→ **Task details**: Exclude the pictures and set down, unaltered, the lines from the one that holds "Instruction: Click the" through the end of the data.

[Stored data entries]
┄┄┄┄┄┄┄┄┄┄┄┄┄┄┄┄┄┄┄┄
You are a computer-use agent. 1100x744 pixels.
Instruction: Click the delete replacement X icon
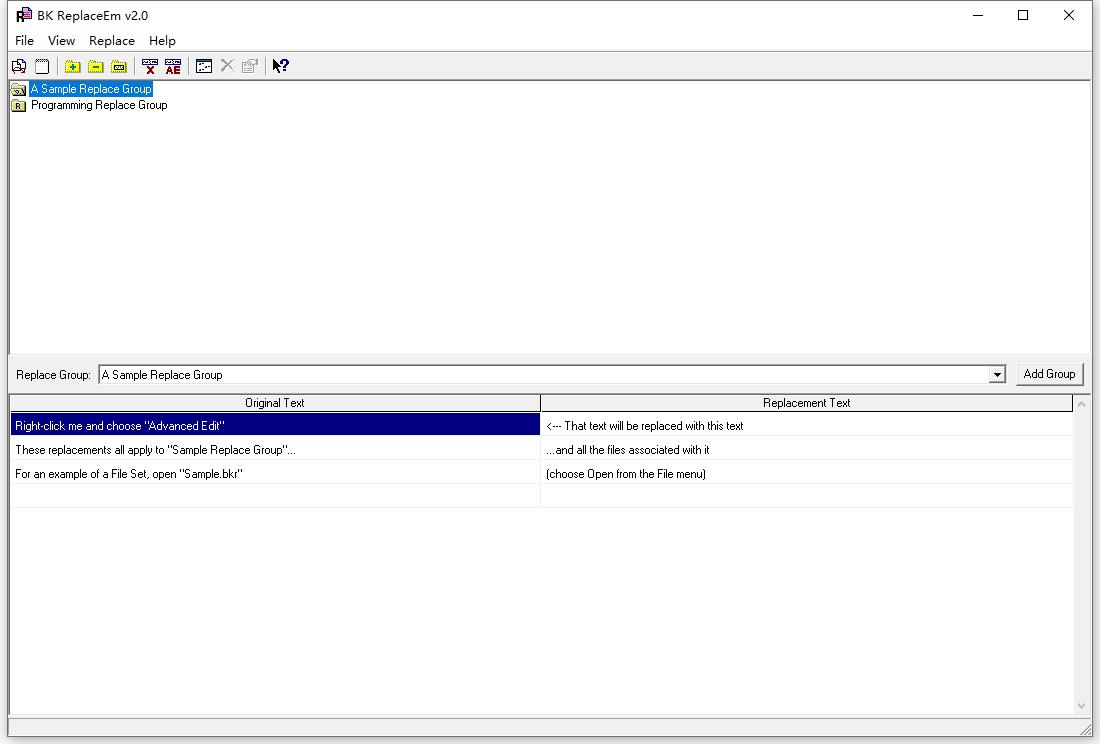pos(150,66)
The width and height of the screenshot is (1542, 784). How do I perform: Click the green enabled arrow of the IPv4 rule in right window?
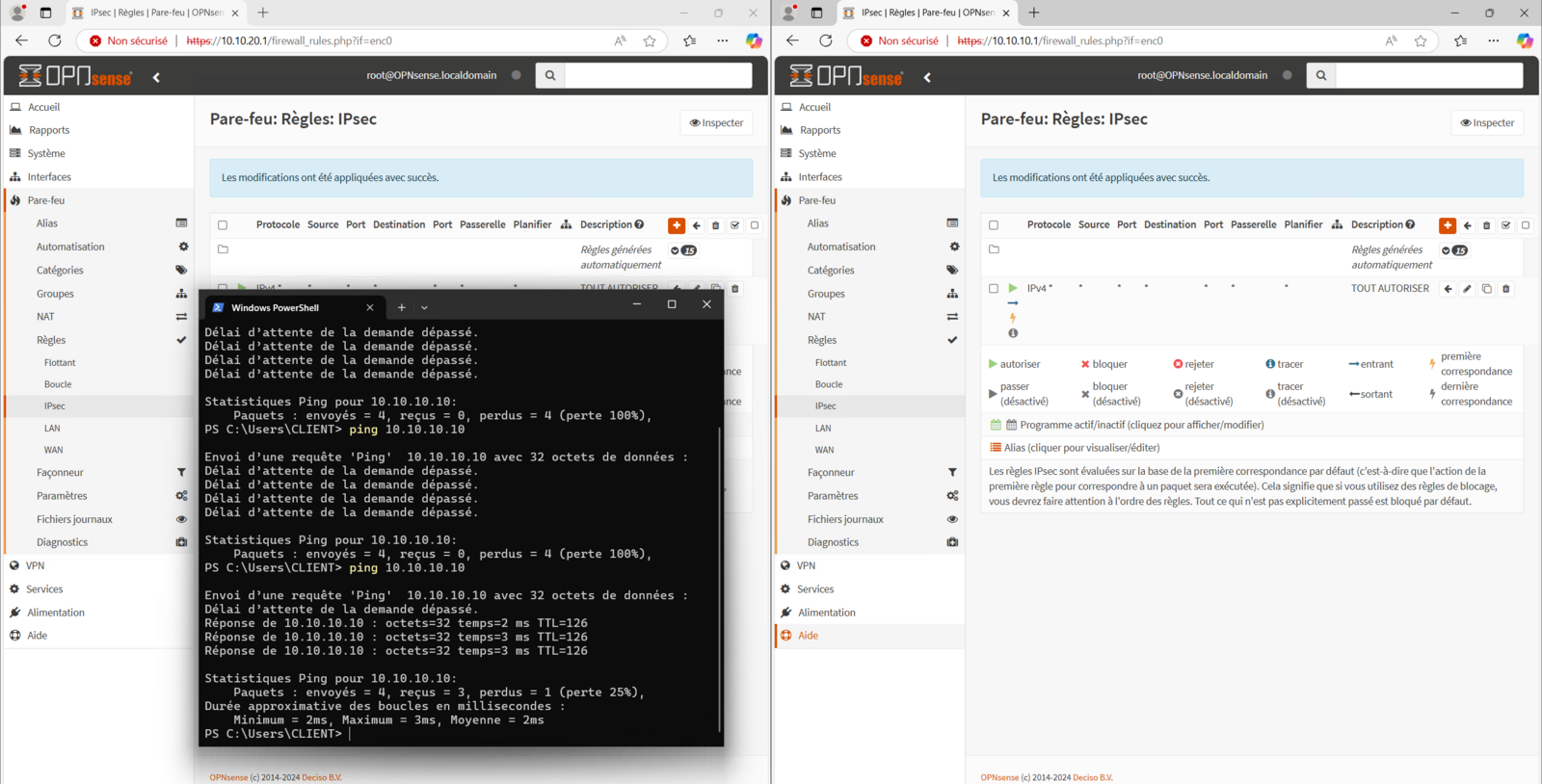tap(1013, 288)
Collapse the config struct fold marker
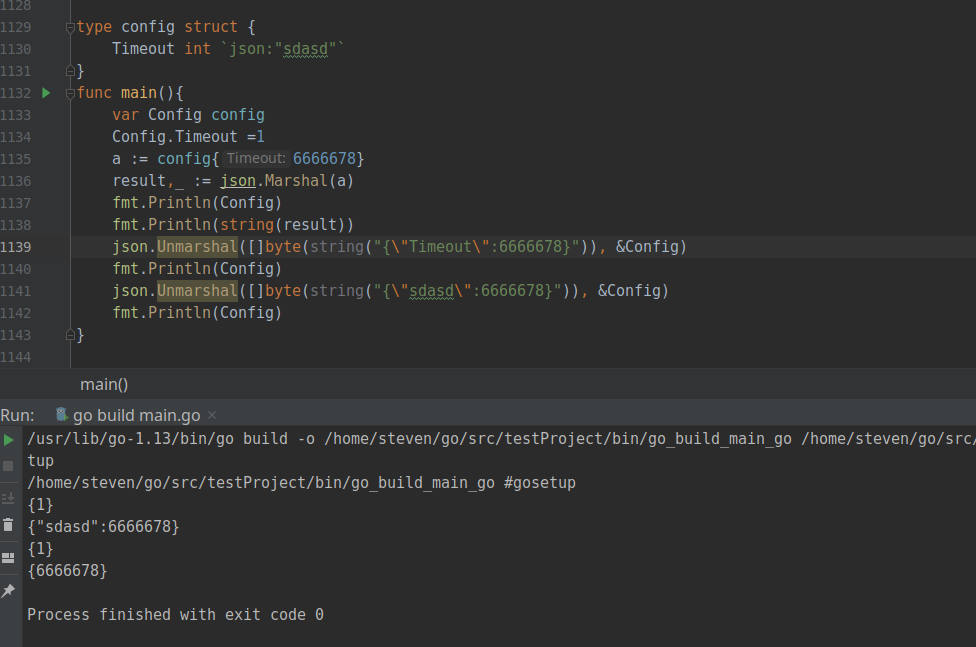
┄┄┄┄┄┄┄┄┄┄┄┄┄┄┄┄┄┄┄┄
→ **Answer space**:
Instruction: Click the delete replacement X icon
pos(150,66)
The width and height of the screenshot is (1542, 784). How do I perform: Click the green enabled arrow of the IPv4 rule in right window?
tap(1013, 288)
Collapse the config struct fold marker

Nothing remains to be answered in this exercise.